Now that it's a court case, it _might not be possible_ for it to be
"delicately guided into a marsh of hearings and commissions". Its fate as a
court case will be determined by judges, who generally have no interest in
careful political management.

If the Justice Department loses, they can choose not to appeal, sure. But that
decision will have to come from within Justice. As far as I know, it is
illegal for the president to interfere with a criminal investigation.

If Apple loses, they will appeal it all the way to the Supreme Court.

Ultimately the only thing that can short circuit the process now, is Congress.

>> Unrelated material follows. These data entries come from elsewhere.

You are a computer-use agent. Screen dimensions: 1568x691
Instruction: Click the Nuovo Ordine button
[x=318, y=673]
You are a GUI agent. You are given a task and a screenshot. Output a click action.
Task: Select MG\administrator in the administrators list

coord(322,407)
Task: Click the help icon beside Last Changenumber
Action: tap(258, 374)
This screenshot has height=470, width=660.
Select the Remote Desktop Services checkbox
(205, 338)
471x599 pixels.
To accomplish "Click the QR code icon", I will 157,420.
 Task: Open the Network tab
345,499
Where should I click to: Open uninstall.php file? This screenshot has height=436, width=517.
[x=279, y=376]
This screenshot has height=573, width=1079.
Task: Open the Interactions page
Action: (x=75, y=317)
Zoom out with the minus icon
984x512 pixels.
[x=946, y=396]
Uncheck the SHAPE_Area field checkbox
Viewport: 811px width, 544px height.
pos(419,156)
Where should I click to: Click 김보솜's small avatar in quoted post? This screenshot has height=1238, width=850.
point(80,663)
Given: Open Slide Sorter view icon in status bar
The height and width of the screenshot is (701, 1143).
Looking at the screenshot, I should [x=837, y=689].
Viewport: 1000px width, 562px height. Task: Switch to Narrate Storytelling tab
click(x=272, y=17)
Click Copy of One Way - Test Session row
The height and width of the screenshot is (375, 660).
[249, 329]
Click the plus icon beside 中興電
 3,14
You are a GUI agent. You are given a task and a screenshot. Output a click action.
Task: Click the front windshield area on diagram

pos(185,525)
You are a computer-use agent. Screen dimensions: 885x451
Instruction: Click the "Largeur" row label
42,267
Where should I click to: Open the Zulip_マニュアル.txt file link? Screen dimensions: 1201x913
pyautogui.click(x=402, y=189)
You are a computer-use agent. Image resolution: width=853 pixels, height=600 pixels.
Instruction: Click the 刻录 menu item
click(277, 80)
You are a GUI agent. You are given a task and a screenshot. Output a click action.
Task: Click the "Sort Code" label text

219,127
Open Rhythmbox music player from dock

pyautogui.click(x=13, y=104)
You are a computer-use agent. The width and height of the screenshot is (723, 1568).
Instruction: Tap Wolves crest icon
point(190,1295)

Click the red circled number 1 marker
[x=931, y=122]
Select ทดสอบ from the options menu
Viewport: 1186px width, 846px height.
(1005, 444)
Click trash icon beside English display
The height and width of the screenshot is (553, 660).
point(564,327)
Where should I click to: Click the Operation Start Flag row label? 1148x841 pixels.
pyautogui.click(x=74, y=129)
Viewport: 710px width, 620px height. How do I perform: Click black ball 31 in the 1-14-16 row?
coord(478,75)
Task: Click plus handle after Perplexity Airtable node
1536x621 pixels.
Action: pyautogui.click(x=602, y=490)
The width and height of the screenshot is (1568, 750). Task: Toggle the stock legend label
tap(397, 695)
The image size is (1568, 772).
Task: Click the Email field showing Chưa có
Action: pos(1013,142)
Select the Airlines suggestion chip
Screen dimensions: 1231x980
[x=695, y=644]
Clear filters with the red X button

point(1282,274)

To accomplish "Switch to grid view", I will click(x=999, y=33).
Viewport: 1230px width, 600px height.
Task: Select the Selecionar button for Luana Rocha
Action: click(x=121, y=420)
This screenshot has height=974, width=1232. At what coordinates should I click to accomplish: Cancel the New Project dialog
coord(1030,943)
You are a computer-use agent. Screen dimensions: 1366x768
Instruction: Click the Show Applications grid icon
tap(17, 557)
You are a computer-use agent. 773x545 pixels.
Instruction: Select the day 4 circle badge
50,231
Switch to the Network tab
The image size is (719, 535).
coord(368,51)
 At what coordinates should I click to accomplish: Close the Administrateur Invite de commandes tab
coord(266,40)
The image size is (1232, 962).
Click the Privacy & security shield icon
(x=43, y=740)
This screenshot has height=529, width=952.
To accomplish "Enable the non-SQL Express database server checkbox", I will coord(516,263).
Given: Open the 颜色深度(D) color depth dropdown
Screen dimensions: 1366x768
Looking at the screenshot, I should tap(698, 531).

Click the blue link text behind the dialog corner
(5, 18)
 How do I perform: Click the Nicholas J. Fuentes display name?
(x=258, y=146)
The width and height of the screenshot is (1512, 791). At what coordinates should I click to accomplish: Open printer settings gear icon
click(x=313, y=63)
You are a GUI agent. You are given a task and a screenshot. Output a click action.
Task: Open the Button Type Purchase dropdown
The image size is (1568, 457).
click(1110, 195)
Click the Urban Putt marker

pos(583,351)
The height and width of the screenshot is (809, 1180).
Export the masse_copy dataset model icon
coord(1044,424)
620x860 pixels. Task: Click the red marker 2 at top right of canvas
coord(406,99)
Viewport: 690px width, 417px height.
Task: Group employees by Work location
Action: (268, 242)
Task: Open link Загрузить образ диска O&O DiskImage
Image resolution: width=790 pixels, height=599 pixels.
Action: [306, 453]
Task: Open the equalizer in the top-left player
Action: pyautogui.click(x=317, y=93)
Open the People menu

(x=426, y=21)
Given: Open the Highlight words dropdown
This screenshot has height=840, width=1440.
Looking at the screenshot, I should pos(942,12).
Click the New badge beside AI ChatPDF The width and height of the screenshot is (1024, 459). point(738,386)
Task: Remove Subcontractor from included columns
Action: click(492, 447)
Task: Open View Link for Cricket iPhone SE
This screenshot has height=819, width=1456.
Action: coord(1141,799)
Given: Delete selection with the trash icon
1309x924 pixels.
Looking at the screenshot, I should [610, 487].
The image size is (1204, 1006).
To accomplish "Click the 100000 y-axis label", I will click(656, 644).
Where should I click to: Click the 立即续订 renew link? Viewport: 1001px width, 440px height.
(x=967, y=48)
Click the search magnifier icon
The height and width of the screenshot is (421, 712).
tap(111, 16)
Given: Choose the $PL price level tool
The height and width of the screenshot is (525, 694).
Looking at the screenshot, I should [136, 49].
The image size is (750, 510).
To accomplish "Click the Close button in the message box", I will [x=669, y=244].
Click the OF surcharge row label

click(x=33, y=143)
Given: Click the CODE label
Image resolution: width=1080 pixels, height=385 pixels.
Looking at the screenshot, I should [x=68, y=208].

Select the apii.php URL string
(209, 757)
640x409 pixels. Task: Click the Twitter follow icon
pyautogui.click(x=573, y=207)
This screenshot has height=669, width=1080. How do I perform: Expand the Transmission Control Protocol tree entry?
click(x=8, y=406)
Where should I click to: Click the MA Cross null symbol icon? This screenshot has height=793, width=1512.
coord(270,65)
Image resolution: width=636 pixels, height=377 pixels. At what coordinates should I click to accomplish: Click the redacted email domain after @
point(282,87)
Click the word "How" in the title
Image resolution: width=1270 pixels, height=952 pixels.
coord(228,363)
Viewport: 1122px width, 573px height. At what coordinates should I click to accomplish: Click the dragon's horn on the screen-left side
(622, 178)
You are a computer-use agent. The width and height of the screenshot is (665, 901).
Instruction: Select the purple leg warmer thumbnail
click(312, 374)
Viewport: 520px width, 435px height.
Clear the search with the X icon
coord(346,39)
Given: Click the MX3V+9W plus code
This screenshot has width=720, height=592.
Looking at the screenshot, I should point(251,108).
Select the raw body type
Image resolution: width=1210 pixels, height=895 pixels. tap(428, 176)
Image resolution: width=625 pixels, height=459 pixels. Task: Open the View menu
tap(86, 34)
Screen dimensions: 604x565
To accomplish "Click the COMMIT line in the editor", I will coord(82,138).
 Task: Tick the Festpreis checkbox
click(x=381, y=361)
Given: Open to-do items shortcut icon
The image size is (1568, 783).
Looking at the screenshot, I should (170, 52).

Maybe that's why the FBI did what they did. As things stood until this case,
the default was that companies did not have to help. Congress would have to
pass a law to force them to. But if the FBI wins this case, the opposite will
be true: Congress would have to pass a law to limit the forced helping.

Betting on Congress is never a good idea, especially these days. So whoever is
happiest to ask Congress to the least, often wins. The FBI is betting that
there is a chance to flip the script.

------
vessenes
It's interesting to tie this to Scalia's death, as Gassée mentions in the
article.

”There is nothing new in the realization that the Constitution sometimes
insulates the criminality of a few in order to protect the privacy of us all.”
-- Antonin Scalia

The Supreme Court will stay in its new state for a while at least, and we may
see more cases like this pushed hard during the interim wherever he was a key
holder of a viewpoint.

On GovtOS I can imagine the next request after this software would be a
version only for senior US officials that can't be broken by the GovtOS tool.
I would find that a very frustrating and annoying request if I were designing
software at Apple or Google.